Decoder-Free Supervoxel GNN for Accurate Brain-Tumor Localization in Multi-Modal MRI
Andrea Protani, Marc Molina Van Den Bosch, Lorenzo Giusti, Heloisa Barbosa Da Silva, Paolo Cacace, Albert Sund Aillet, Miguel Angel Gonzalez Ballester, Friedhelm Hummel, Luigi Serio
TL;DR
This work tackles the inefficiency and limited interpretability of decoder-heavy 3D medical image models by proposing SVGFormer, a decoder-free pipeline that casts multi-modal MRI as a hierarchical supervoxel graph. A patch-level Transformer embeds local voxel information within each supervoxel, which is then refined by a Graph Attention Network to capture inter-regional context, enabling dual-scale explainability from patch features to region interactions. The authors demonstrate that this encoder-centric approach supports both node-level tumor-classification and tumor-proportion regression on BraTS, achieving strong metrics (e.g., F1 ~0.87, MAE ~0.028) and robust generalization to downstream segmentation without extra finetuning. The framework offers a flexible, multi-task backbone with inherent interpretability, promising more efficient training and clearer decision paths for clinical deployment and future extension to other tasks.
Abstract
Modern vision backbones for 3D medical imaging typically process dense voxel grids through parameter-heavy encoder-decoder structures, a design that allocates a significant portion of its parameters to spatial reconstruction rather than feature learning. Our approach introduces SVGFormer, a decoder-free pipeline built upon a content-aware grouping stage that partitions the volume into a semantic graph of supervoxels.
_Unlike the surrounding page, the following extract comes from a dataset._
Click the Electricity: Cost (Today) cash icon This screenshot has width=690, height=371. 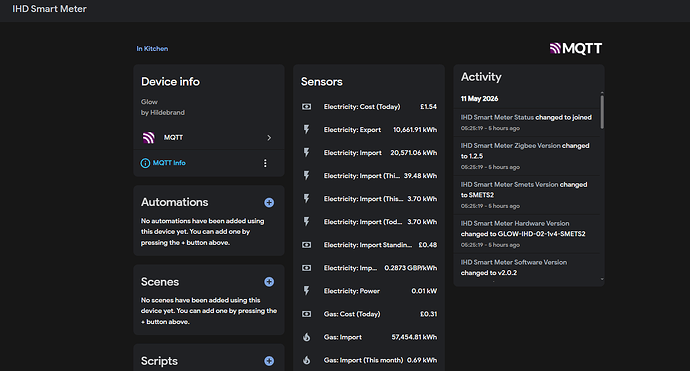click(307, 107)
Its hierarchical encoder learns rich node representations by combining a patch-level Transformer with a supervoxel-level Graph Attention Network, jointly modeling fine-grained intra-region features and broader inter-regional dependencies. This design concentrates all learnable capacity on feature encoding and provides inherent, dual-scale explainability from the patch to the region level. To validate the framework's flexibility, we trained two specialized models on the BraTS dataset: one for node-level classification and one for tumor proportion regression. Both models achieved strong performance, with the classification model achieving a F1-score of 0.875 and the regression model a MAE of 0.028, confirming the encoder's ability to learn discriminative and localized features. Our results establish that a graph-based, encoder-only paradigm offers an accurate and inherently interpretable alternative for 3D medical image representation.